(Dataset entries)
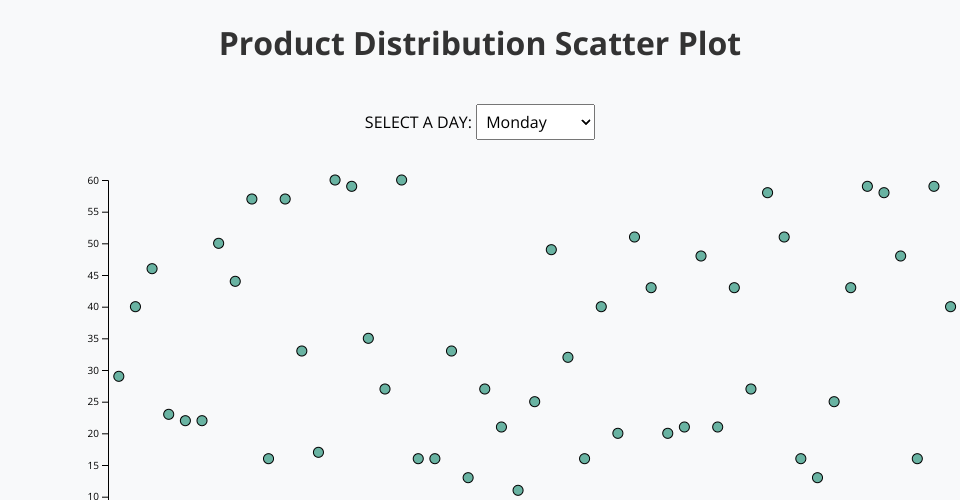Open the Monday day selector dropdown
The width and height of the screenshot is (960, 500).
535,122
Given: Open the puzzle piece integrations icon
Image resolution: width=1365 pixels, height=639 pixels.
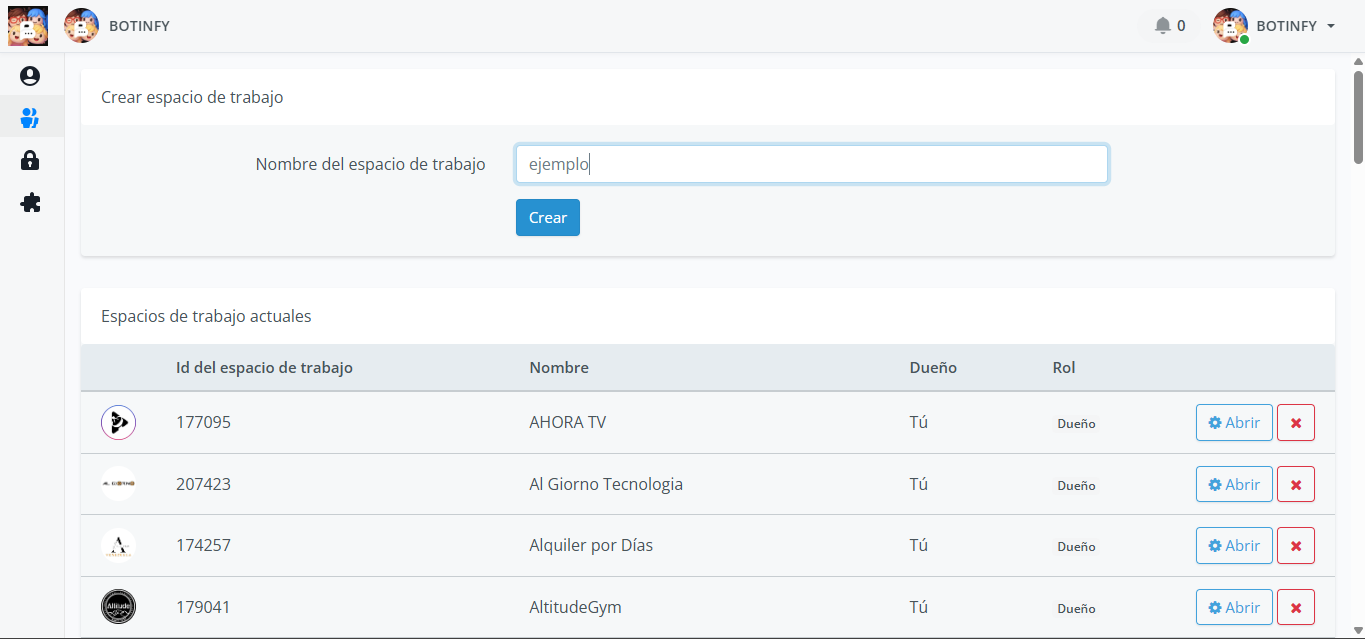Looking at the screenshot, I should coord(30,203).
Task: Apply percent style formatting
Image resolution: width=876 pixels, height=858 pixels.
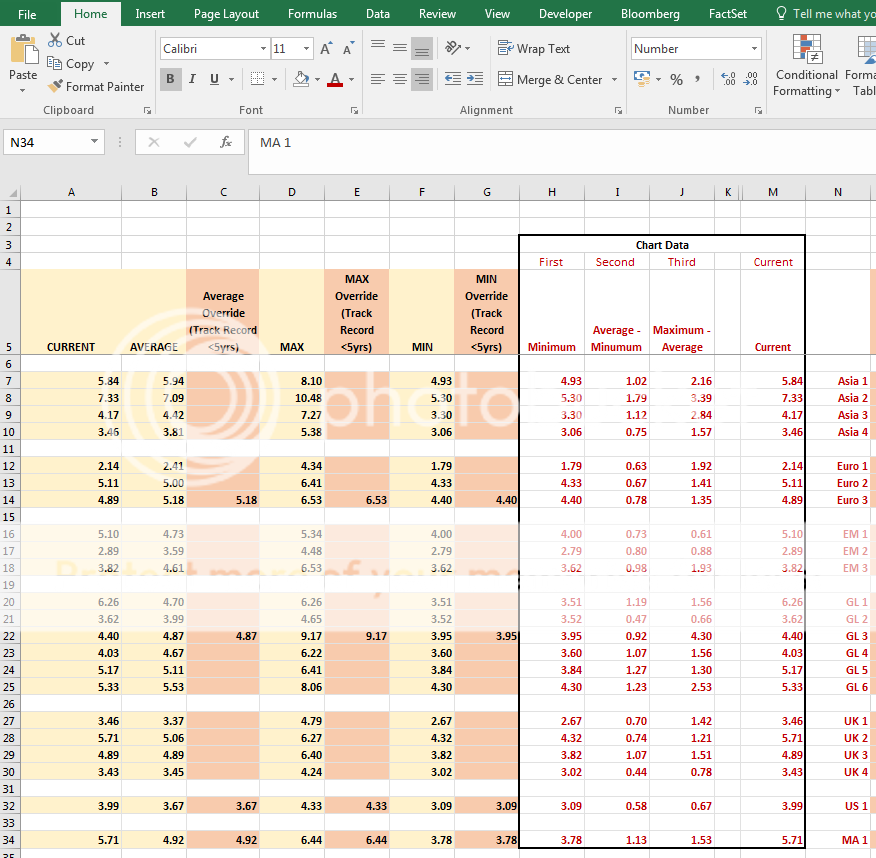Action: [x=679, y=79]
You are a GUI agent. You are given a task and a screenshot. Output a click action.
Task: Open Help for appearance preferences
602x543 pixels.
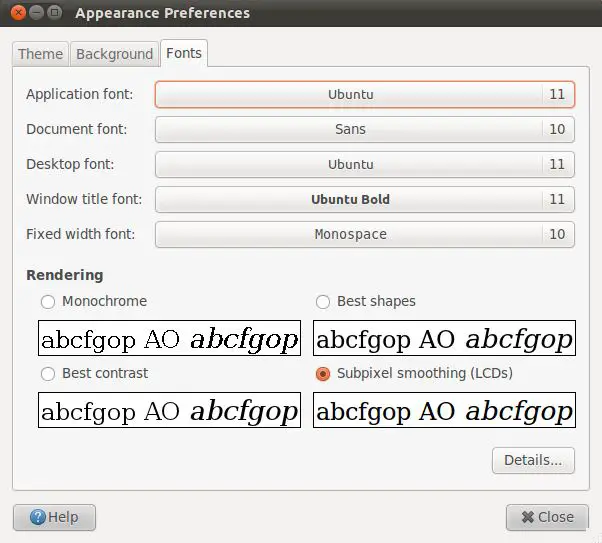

> Exercise
Return the line containing "Task: Open Help for appearance preferences" and every line after it through the end of the records above, exactly and nothing else, but not the pictures.

> Exercise response
Task: Open Help for appearance preferences
602x543 pixels.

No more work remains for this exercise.